THE PROBLEM: Put each line of the records below, from the line containing "This screenshot has height=465, width=930." through the end of the records, into a JSON list of strings, one string per line, skipping blank lines and omitting the pictures.

BEGIN MATERIAL FOR THIS TASK

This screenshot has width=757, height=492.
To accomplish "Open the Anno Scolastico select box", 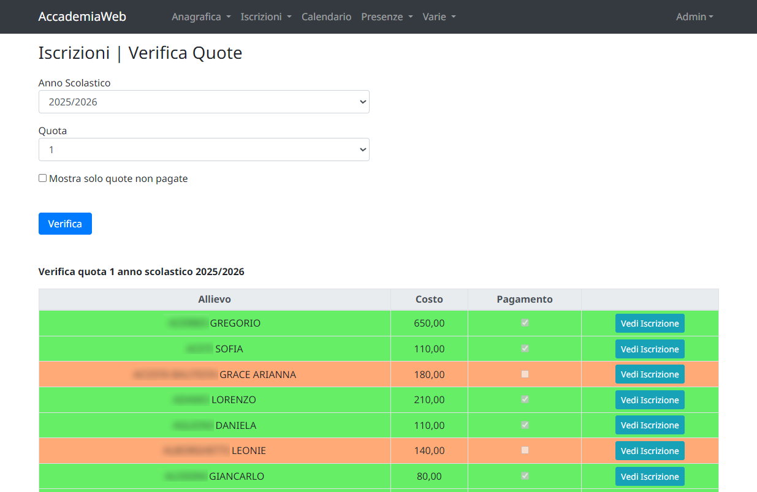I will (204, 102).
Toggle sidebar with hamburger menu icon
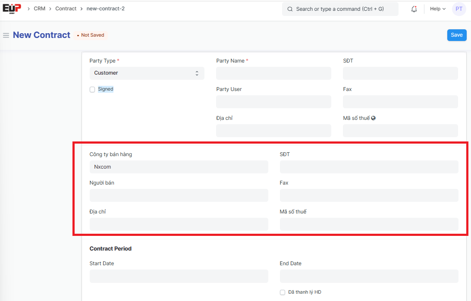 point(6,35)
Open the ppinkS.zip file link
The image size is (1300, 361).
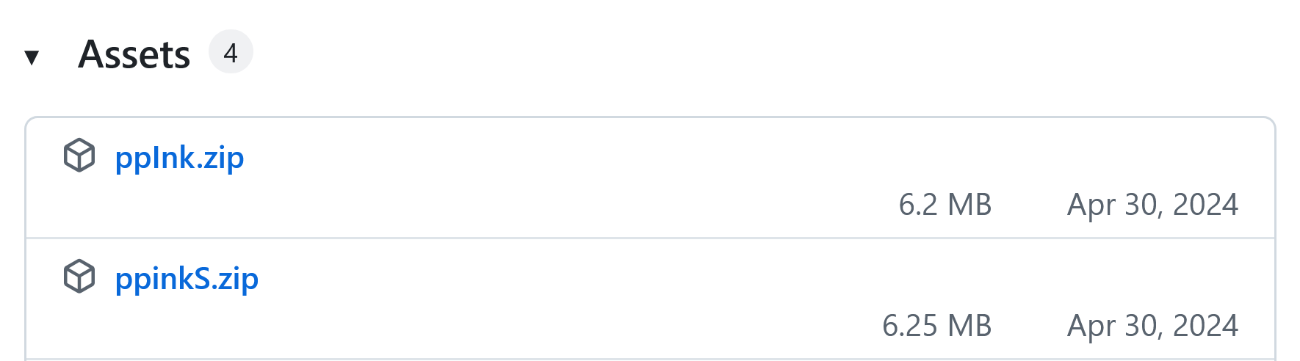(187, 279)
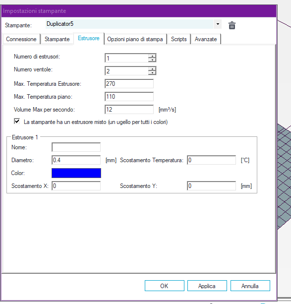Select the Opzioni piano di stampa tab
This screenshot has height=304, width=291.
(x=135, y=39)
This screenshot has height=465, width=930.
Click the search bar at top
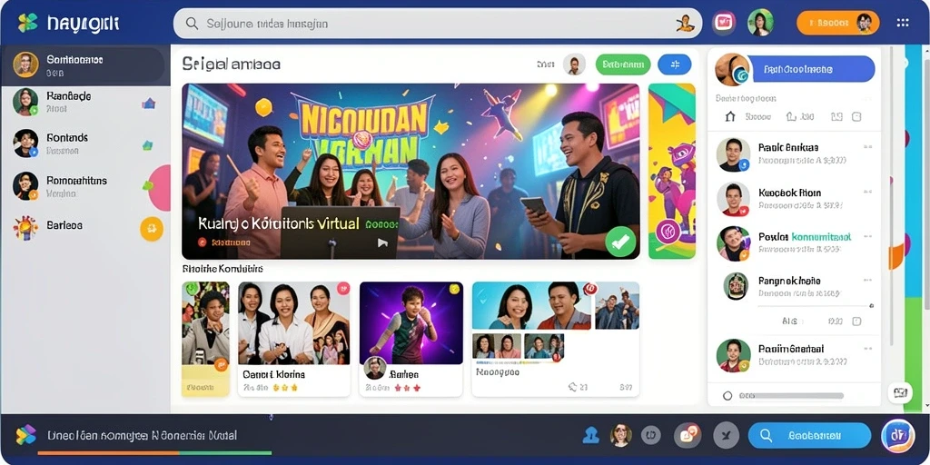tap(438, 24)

END MATERIAL FOR THIS TASK

REPLY:
[
  "This screenshot has height=465, width=930.",
  "Click the search bar at top",
  "tap(438, 24)"
]